The Amur stickleback (Pungitius sinensis) or gasigogi (가시고기) is a species of fish in the family Gasterosteidae.

== Characteristics ==
This benthopelagic fish inhabits freshwater, brackish water, and marine environments, and typically reaches a length of around 6.5 cm (up to 9 cm), though some individuals can grow up to 9 cm. However, specimens found in Korea, particularly in the Namdaecheon stream in Gangwon Province, have been reported to reach lengths of up to 15 cm.
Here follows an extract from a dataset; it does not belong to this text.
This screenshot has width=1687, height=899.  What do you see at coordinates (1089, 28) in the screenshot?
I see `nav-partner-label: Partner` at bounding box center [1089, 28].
It is characterized by a series of sharp spines along its back, which serve as a defense mechanism. Its dorsal area is brown, while its ventral side is yellow.

== Ecology ==
It is widespread in East Asia: off the Korean peninsula, northeast and north China, Japan, the Kuril Islands, the Kamchatka peninsula, and the basin of the Amur River. It shows a preference for clean freshwater habitats like the Namdaecheon stream, rather than saline marine waters.
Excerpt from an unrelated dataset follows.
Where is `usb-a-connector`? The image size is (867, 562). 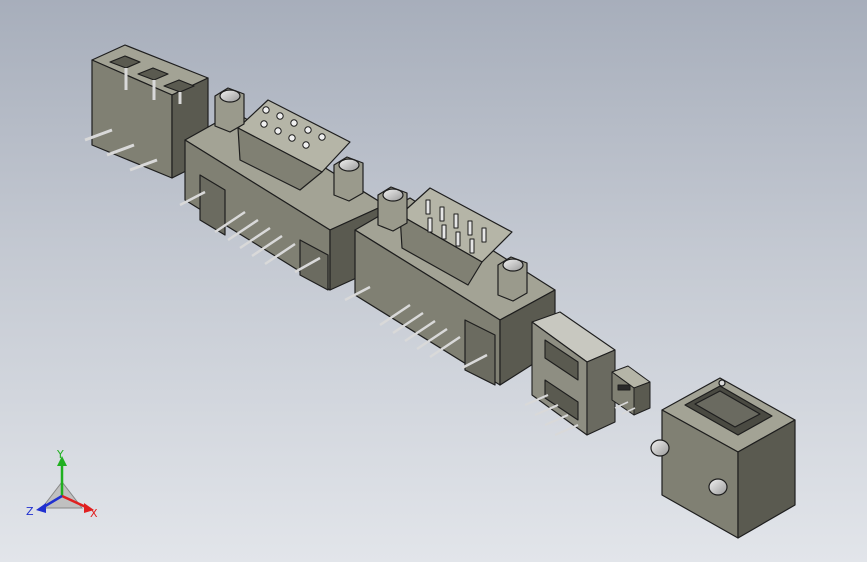
usb-a-connector is located at coordinates (570, 374).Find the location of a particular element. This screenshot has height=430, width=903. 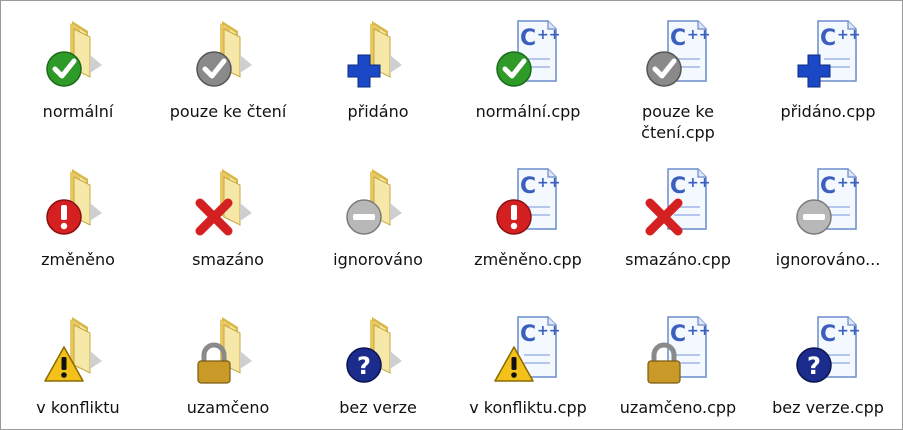

item-label: v konfliktu.cpp is located at coordinates (528, 408).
During the breeding season, which lasts from April to August, male gasigogi construct nests using aquatic plants and leaves to attract females. After the female deposits her eggs, the male guards them diligently, aerating them with his pectoral fins by circulating fresh water. Remarkably, the male refrains from eating for about fifteen days during this period, focusing entirely on protecting and tending to the eggs.

== Use ==
In Korean cuisine, it is traditionally consumed grilled or used as an ingredient in soups.